4 ways to save money (and stress!)

Kids heading back to school? Your bank account can get drained shockingly quickly this time of year, but planning ahead can help, says Amanda Morrall.

The first school bell of the year rings sweeter than a chorus of Christmas angels for strung-out parents at the end of their summer tether. But as much as the return to domestic law and order brings joy, it can also bring financial stress. Christmas credit card statements delivered at the same time as school start-up expenses can strain already stretched budgets to the max. Uniforms, sports gear, stationery, school fees, and camp costs can exact a heavy price, especially for families with more than one child on the school roll. The first day of school may blind many a first-time parent to bargain-hunting and recycling; however, siblings have a way of changing that mindset. Reduce your stress and save with some of the following ideas.

Buy second-hand

At junior school, when kids are growing like weeds but aren’t yet wrestling in the rugby pitch, second-hand uniforms tend to be gently used. Watch for the second-hand sales at your local school, either at the end of the year or before school reopens, and get in early. Better yet, start a clothing exchange with your local coffee group or community of mums and dads. This saves on money and the environment too. Polyester blends make sports uniforms durable, and you can find some gear at a real discount at your local op shop.

School camps

Most kids adore the school camp experience but they don’t come cheap. If you have a little one who just started school, plan ahead. Consider setting aside the tax credit rebates, and put this money in an interest-bearing savings account (that you don’t raid) so you’ll have these expenses covered when they arise.

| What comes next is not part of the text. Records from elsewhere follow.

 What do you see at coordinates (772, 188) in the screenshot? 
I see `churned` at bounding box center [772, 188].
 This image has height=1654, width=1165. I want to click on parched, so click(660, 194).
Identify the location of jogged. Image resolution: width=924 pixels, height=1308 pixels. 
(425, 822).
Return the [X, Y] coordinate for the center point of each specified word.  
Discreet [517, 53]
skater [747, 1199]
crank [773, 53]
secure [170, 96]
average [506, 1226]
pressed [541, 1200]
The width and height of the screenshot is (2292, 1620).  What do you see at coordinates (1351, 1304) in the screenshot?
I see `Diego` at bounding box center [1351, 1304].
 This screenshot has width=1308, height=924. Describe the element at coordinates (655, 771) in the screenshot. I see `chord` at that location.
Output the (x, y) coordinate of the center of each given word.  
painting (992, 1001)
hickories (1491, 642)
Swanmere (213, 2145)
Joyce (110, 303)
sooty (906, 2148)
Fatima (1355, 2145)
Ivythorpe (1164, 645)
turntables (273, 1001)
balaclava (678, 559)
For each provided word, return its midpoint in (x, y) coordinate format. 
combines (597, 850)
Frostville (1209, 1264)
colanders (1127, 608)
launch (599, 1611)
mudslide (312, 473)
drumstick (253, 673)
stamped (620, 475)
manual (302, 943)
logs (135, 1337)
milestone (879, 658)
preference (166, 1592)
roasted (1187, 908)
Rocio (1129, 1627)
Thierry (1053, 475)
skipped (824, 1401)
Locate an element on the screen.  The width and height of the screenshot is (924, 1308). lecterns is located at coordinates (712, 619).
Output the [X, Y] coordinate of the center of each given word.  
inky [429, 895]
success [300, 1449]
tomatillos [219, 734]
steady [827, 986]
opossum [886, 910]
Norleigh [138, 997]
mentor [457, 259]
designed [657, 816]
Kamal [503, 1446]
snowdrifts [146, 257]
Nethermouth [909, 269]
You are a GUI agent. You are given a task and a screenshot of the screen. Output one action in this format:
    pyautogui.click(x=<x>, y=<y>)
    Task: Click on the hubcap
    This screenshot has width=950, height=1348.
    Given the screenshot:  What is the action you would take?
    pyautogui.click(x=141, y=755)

Pack your own. School kits may be convenient but, as usual, there’s a price to pay for it. DIY and get the list done yourself at your local discount stationery store. Remember to label everything, so you’re not having to buy it all again when little Johnny loans it out to a friend whose name he can’t remember.

School fees

Remember that public school fees are “voluntary donations.” As such, you can claim them with IRD as a charitable donation. School donations vary, but can cost between $300 and $525 per child. You’re eligible to get 33.33% of that back. Download the IR526 form from Inland Revenue’s online portal and complete it. You’ll need to attach a tax receipt from your school, so be sure to request that in advance. Remember, you can claim all charitable donations, so keep them safe and for ease of process, file them at the same time.